Acho que apesar de mudar drasticamente o ruma das coisas no filme, creio que foi uma opçao inteligente do roteirista em dar esperança aos espectadores quanto a possibilidade de os dois ficarem juntos.
No geral as coisas ficam mais interessantes quando se tem posibilidade de mudança, justamente pra nao fazer as pessoas dormirem no filme, como nosso colega Cassiano hehe.

Kamila said...

Cassiano, então você não viu quase nada do filme.

Wally, pode ser uma metáfora nesse sentido, de que os dois não se conheciam direito e que, aos poucos, iam tirando esses véus que ficavam entre eles...

Rodrigo, li o livro por causa do filme, que despertou essa curiosidade em mim. Mas, como disse, se pudesse escolher entre as duas obras ficaria com o filme.

Rogerio, eu adoro histórias de redenção, em que os personagens se transformam e modificam o rumo de suas vidas. Talvez, por isso, tenha gostado mais do filme do que do livro.

Ramon Scheidemantel said...

Nooooossa, Kamila! Então que nem fizessem o filme; Mudar o final e toda mensagem da obra para vendê-la como sétima arte é absurdo. Em que mundo vivemos? Apesar de ter gostado do filme, acho repulsivo a obra ter revertido todo significado de perdão e amor do dois dois.
Enfim... nunca li o livro, mas deve ser uma grande obra. O filme também o é, mas poderia ter sido vendido com outro nome.
Bom saber disso. Belo post!

Romeika said...

Bom, ainda bem que existem roteiristas que alteram finais e significados, desde que sejam pra engrandecer/melhorar uma obra. Afinal, se chamam roteiros adaptados, e nao roteiros copiados ou palavras e imagens filmadas. Nossa, como estou de mau humor.

Kamila, tendo lido o livro e visto o filme assim como vc, partilho de uma opiniao semelhante a sua. Prefiro a atitude da Kitty no filme, pois por exemplo, aquela certa recaida, apesar de ser mais complexa do que apenas uma simples "recaida" no livro, ecowwww... Prefiro a Kitty triunfante e digna, apesar de todos os reveses.
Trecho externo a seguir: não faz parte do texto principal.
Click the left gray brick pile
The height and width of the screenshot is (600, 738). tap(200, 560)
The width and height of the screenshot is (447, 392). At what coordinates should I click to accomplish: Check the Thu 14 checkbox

Gostei da comparacao que vc fez entre as duas obras e da citacao que vc extraiu do livro, que diz muito da personalidade da Kitty e de como a relacao entre ela e o marido vai mudar da agua para o vinho nas linhas seguintes.

Pedro Henrique said...

No momento estou lendo um de quase 900 páginas, mas assim que terminar, "O Véu Pintado" entrará na minha lista.

Kamila said...

Ramon, eu sou da turma que defende que adaptações cinematográficas são uma obra independente daquela que a originou. Acho que o filme tem que engrandecer o livro e mudar, sim, certos aspectos dele. Não precisa ser tudo literal. A criatividade por parte do roteirista deve existir, desde que esteja dentro do tema principal do livro.

Romeika, você não está de mau humor. Eu concordo com tudo o que você escreveu. Prefiro a Kitty do filme, uma mulher triunfante e digna. Ler o livro para mim foi até bastante esclarecedor. Foi quase um choque de realidade, afinal a diferença entre ele e o livro é tão grande.

Pedro, se puder, leia mesmo esta obra.

Ramon Scheidemantel said...

Uhmm... ok! Mas mudar a essência da obra é sacanagem, não?

"...enfatiza que a distância entre Kitty e Walter é irreversível e o perdão impossível."

Essas palavras mostram o quanto o filme destoou do livro.

Kamila said...

É verdade, mas, como te disse, Ramon, prefiro essa mudança. Acho que o filme melhora o livro.